Tuesday, March 6, 2012

Post #8


The articles for this week discuss the idea of race and the term racialization. According to both the Kubota/Lin article and the Rich/Troudy article, racialization is defined as a “racial categorization” where people are divided into groups based on their biological features. The Rich/Troudy article briefly mentions how new types of racism are beginning to form, which is what was discussed in the reading from the Holliday textbook from last week, the “New Racism.” The authors state that this type of racism is much more difficult to “name and detect.”
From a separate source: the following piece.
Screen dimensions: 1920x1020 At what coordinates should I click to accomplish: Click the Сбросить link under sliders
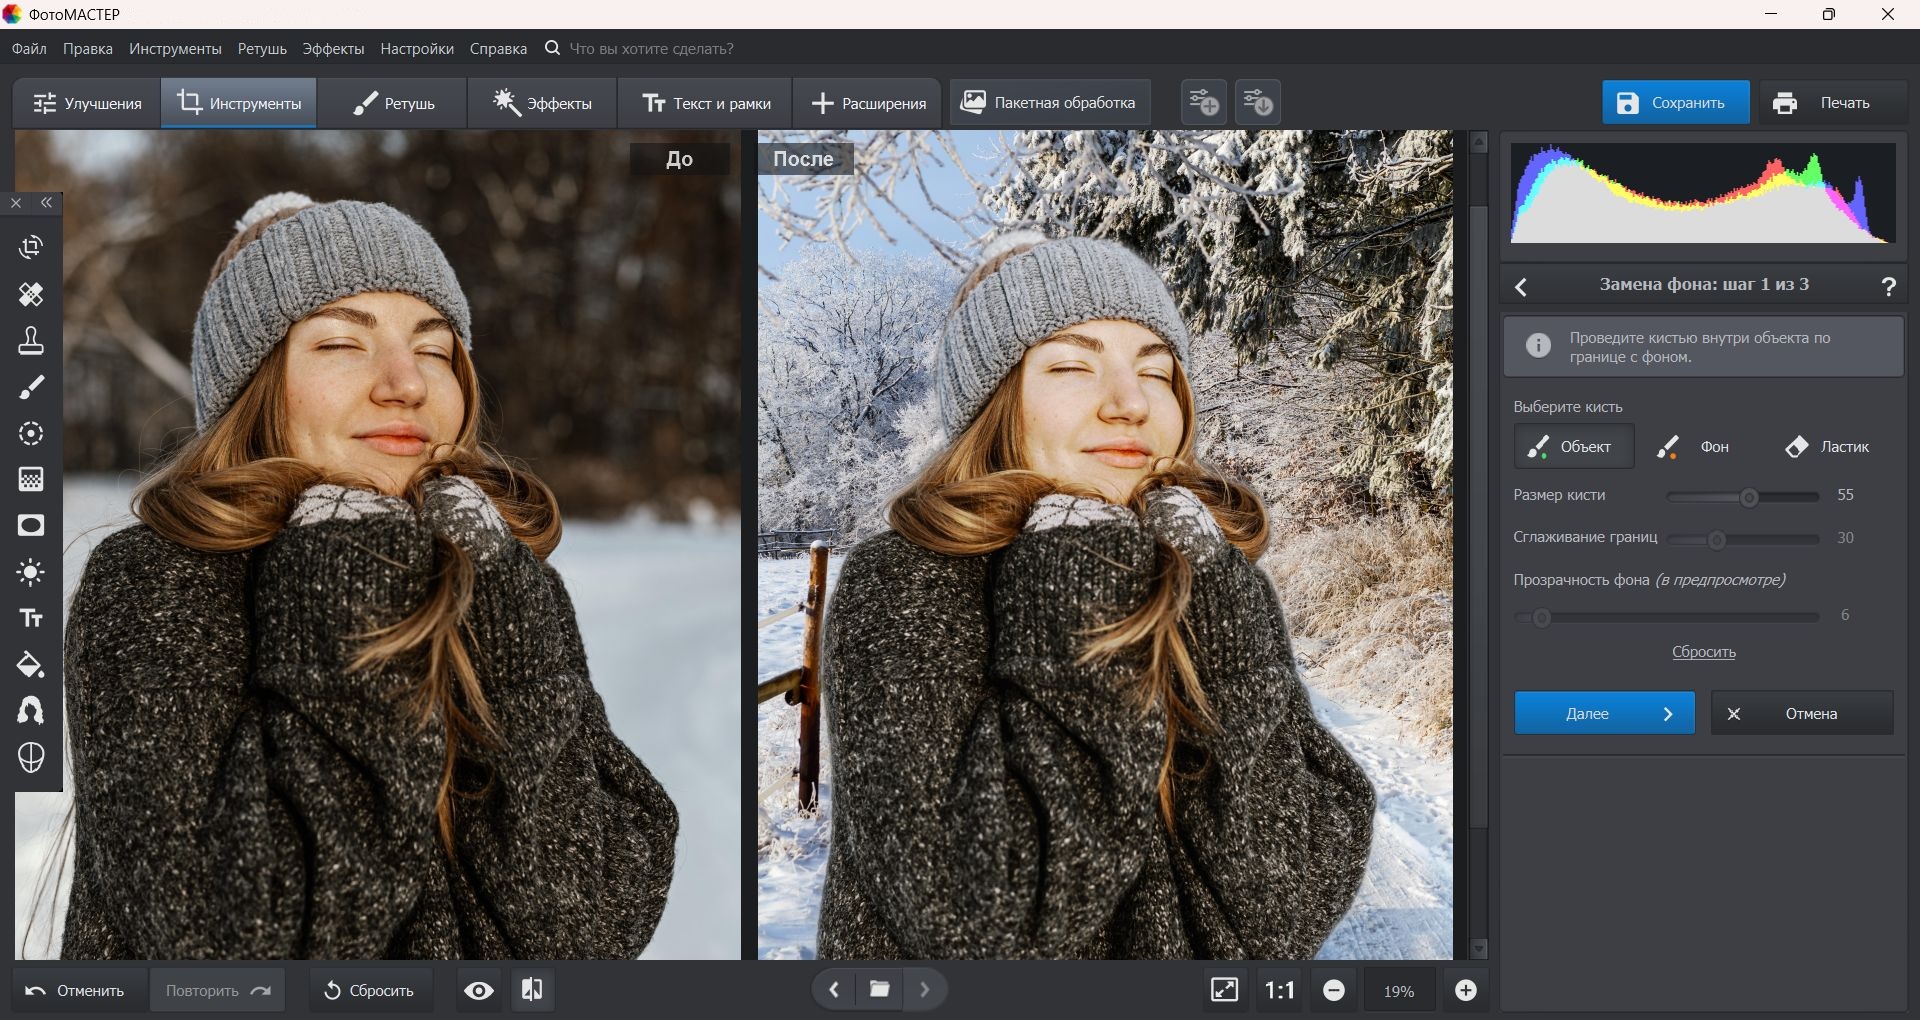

            Overall, the article by Rich/Troudy was particularly interesting to me since it covered a topic that I never knew there was an actual word for: Islamophobia, defined as “an irrational fear of Muslims and what Islam represents.” I knew that this type of fear existed but not that it was actually considered a type of phobia. According to the article, this is not a new idea, which surprised me, but since 9/11 there has been much more of this type of phobia in the media. The discourse of Islamophobia after 9/11 “takes the form of religious prejudice and discrimination.” Last week in class we watched part of a documentary about how Arabs are portrayed in movies, which fits well with the concept of this article. After seeing part of the documentary, even though I hadn’t seen most of the movies that they talked about, I was surprised to see how many Hollywood movies portray Arabs as the “bad people.” The movie that shocked me the most was Disney’s Aladdin. I loved that movie as a kid and still enjoy watching it today, but I never realized how badly Arabs are portrayed in it until watching the clips that they showed in the documentary. The song at the beginning of the movie has horrible lyrics, but I never noticed what they actually meant when I was watching the movie as a child. All of the movies that portray Arabs this way aren’t helping with the prejudices that people have against them, the movies most likely only make those prejudices stronger. The picture that comes to my mind when I think of people discriminating against Arabs and seeing them as the Other, is the classic scene in an airport going through the metal detectors at security. 9/11 is to blame for this type of discrimination in the airport. I sometimes wonder what runs through some peoples’ minds if they see a man with a turban walking through the airport. I also wonder what the TSA officials at the airport think as well, and whether they are told to watch and search Arabs more closely, only because of their race, religion, and appearance, and because of the events of 9/11.
            The purpose of the study in the article is to find out that ways that Arab Muslim students see racialization as having an impact on their experiences of Othering in the TESOL community in the UK. Qualitative data was collected by conducting interviews with the students and giving them questionnaires to fill out. The findings of the study are intriguing. The idea of gender came up often, and how it is linked to “nationality, ethnicity, and religion.” One student talked about how he thinks the other students have a negative concept of male Arabs. He states, “They ask me why in Islam they marry four wives.” Another student in the study also mentioned that she was often asked about the treatment of women in Saudi Arabia. At the end of the article, the authors discuss how the students who participated in the study will most likely go through a hard time because of the Islamophobic discourses that “determine how they are positioned in wider society.”